May Nam (già nostro HYPE tempo fa) è italiano, nato nel nebbioso nord e residente nella grigia Germania. E lo psych-pop multicolore di Anacol Jut da dove viene, dunque?
In un primo momento parrebbe nascere da un’esigenza interiore, da un modo di vedere e affrontare la vita tale da azzerare quanto più possibile i contesti in cui quotidianamente siamo immersi. I fattori esterni influenzano l’uomo, è cosa ormai ovvia. Ecco, analizzando la sua musica si ha l’impressione che May Nam indossi costantemente degli occhiali che trasfigurano la realtà nel migliore dei mondi possibili (anche se i suoi lavori sulla tela qualche dubbio a riguardo lo fanno sorgere).

Anacol Jut è un biglietto di sola andata per una foresta verde, viola, gialla e rossa, senza connotazione geografica né mentale. A darci il benvenuto troviamo voci, urla, frasi in italiano, inglese e tedesco. Neanche il tempo di ambientarci e subito partono le percussioni, i pad trasognanti e le voci manipolate di We Shake Sperando (con video allucinato annesso), il tutto condito nella migliore salsa pischedelica di scuola Animal Collective; questa è ovviamente un’influenza forte, ritrovata anche in Puppy Tanz (altro video pazzo), ma credere che tutto si appiattisca o sia facilmente assimilabile in meri citazionismi vi sbagliate di grosso. Anacol Jut trasuda freschezza, ingenuità e una gioia quasi infantile di riscoprire una bellezza quotidiana oggi troppo ignorata. La semplicità frammentaria, aritmica e allo stesso tempo melodica di Frekta Domi è una gioia per le orecchie, così come il lodevole lavoro percussivo della serenissima Get Dudeskeit. Su Arjen The Seal, posta quasi in chiusura, si sente però l’ingombranza di soluzioni ormai digerite a metà ascolto, su tutte l’utilizzo dei vocal spezzettati e ricuciti per dettare l’impalcatura melodica del pezzo. Fortunatamente ci pensa la conclusiva All You Said a ricordarci che May Nam ha una grande personalità, musicale e non, che emerge ancor di più quando le radici di stampo AnCo rimangono relegate al livello del subconscio, lì nella latenza che precede la realizzazione.
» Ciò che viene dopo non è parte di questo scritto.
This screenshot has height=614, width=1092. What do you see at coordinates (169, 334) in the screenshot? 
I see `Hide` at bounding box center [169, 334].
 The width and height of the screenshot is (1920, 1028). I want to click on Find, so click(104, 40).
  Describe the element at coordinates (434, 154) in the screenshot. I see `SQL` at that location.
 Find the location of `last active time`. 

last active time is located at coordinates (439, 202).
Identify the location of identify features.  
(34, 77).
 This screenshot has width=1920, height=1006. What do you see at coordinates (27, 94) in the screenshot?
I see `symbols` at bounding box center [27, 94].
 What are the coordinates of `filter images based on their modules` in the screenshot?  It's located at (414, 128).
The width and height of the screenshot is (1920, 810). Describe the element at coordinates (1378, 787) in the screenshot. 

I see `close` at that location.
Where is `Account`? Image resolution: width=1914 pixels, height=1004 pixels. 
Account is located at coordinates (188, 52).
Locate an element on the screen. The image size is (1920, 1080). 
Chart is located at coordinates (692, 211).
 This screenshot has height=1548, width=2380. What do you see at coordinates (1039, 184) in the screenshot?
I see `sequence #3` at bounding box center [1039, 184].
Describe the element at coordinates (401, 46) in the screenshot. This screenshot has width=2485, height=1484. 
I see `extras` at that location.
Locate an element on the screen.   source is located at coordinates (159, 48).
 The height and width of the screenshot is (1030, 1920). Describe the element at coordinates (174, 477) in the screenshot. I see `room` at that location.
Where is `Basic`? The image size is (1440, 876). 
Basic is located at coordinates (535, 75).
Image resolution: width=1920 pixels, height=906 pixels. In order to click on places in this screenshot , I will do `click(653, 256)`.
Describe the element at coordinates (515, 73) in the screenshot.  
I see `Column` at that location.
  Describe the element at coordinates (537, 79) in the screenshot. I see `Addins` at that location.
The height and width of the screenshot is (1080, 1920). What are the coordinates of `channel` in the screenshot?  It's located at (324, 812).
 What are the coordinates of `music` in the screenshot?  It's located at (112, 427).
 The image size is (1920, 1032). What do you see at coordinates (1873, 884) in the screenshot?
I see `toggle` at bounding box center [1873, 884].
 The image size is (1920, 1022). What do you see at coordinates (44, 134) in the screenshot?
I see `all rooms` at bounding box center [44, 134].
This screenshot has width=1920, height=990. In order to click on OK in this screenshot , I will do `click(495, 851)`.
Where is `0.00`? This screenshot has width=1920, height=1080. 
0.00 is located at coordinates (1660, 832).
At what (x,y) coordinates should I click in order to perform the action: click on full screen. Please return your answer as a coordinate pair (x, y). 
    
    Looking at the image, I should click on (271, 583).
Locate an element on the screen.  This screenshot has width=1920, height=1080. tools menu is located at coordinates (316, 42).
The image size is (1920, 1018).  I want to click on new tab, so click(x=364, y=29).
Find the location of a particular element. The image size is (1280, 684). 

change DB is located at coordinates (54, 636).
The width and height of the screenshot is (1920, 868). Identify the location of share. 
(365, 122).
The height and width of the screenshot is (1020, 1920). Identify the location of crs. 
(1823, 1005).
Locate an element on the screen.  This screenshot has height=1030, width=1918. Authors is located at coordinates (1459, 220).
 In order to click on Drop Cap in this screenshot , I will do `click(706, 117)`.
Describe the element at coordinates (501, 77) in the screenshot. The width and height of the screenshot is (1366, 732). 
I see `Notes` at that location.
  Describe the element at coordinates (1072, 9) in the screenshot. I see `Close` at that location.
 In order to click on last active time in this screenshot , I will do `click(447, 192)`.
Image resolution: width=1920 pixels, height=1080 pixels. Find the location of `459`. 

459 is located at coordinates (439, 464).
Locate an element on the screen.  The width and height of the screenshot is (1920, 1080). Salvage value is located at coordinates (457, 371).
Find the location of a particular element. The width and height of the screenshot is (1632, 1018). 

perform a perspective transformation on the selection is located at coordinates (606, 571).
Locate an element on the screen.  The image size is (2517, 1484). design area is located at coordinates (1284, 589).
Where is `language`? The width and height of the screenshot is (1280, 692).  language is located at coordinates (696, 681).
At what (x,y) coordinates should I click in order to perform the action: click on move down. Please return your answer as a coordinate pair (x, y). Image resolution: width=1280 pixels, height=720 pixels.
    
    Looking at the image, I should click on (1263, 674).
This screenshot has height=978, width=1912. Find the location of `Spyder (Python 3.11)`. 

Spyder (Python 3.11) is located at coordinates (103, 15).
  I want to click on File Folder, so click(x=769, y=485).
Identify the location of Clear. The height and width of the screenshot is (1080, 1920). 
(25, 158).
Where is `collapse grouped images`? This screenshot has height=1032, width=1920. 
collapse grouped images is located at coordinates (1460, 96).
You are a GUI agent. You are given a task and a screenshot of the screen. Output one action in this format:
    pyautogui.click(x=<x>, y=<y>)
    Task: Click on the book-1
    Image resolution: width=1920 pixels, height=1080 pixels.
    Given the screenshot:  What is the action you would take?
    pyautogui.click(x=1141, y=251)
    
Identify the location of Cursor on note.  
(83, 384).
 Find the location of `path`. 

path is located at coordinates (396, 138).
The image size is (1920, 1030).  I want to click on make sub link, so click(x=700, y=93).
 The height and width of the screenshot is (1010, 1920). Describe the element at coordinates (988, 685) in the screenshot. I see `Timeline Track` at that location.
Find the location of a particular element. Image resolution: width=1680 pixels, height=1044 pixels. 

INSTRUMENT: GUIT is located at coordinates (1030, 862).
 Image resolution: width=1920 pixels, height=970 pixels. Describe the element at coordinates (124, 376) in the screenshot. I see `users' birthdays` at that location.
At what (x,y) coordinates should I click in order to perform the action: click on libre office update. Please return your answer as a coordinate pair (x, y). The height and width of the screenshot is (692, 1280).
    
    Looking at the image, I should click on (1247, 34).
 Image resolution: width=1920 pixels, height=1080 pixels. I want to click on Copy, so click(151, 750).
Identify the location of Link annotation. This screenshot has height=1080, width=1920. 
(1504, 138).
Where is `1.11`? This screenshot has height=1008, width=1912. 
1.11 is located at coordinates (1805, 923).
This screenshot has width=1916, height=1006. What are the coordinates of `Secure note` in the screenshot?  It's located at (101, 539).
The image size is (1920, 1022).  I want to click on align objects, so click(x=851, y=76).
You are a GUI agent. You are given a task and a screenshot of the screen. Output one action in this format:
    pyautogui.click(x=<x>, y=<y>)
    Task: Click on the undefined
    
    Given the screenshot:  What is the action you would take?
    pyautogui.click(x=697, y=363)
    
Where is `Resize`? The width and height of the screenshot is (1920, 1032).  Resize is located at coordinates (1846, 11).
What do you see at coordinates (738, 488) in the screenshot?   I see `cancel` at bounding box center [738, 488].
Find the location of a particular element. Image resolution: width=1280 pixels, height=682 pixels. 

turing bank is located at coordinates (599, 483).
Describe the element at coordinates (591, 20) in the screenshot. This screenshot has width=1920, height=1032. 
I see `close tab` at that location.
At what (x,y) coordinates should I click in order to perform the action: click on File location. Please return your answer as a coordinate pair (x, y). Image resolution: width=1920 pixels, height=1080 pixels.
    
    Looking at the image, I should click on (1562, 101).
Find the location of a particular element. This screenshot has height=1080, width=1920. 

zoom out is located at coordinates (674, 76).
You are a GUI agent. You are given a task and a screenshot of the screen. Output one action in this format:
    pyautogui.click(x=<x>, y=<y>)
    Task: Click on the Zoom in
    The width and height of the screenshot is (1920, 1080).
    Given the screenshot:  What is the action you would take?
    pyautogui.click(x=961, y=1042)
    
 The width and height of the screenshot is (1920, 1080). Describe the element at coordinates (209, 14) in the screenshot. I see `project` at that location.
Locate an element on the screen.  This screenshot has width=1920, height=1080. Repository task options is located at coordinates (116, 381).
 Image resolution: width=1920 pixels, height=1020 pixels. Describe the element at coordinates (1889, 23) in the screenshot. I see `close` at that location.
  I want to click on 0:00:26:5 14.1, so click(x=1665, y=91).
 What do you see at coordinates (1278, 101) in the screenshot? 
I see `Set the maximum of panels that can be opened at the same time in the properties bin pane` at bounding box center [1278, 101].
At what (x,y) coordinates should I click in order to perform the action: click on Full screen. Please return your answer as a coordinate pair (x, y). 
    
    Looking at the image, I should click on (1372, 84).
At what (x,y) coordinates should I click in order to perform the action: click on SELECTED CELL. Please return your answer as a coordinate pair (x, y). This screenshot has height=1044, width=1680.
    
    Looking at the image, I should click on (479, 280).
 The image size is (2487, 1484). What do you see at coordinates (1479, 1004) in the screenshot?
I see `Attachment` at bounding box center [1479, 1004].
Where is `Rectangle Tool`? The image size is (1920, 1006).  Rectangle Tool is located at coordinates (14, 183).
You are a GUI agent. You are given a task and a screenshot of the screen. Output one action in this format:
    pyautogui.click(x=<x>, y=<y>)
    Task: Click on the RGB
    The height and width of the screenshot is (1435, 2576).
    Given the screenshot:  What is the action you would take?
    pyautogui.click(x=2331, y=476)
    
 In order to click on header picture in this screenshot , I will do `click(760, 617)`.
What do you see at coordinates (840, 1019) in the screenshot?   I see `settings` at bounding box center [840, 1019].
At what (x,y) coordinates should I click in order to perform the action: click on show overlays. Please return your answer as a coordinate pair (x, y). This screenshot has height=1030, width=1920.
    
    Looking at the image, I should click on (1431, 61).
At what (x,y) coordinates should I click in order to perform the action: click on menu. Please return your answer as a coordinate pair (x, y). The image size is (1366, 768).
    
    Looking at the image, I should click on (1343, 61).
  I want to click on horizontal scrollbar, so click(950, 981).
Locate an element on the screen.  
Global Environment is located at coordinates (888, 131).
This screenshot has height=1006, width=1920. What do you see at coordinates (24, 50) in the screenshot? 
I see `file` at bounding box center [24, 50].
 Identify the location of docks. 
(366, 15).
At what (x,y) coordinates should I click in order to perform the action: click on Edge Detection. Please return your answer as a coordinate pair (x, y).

Al di là della vena pop che rimane appiccicata al primo ascolto, a colpire sono il trattamento dei suoni e l’ottima produzione (che ancor più risaltano in quanto il disco è autoprodotto), e la frase di apertura di Oy Riki: “È la ricerca di qualcos’altro. Questo qualcos’altro potrebbe essere andare a teatro, in caso in cui il teatro ci fosse.

Soffermandosi alla superficie, alle prime quattro chiacchiere scambiate con May Nam, al primo ascolto, si potrebbe pensare che la musica di Anacol Jut rispecchi perfettamente un personaggio, un giullare sempre allegro che si è dato un ruolo. La vera chiave di lettura del suo mondo, però, non è evitare tutto il negativo, quanto più tramutare qualsiasi stimolo in un input per creare quel migliore dei mondi possibili a cui accennavo in apertura, senza scansare nulla, nella ricerca di una serenità sincera e privata, la quale ha la sua massima espressione nella musica.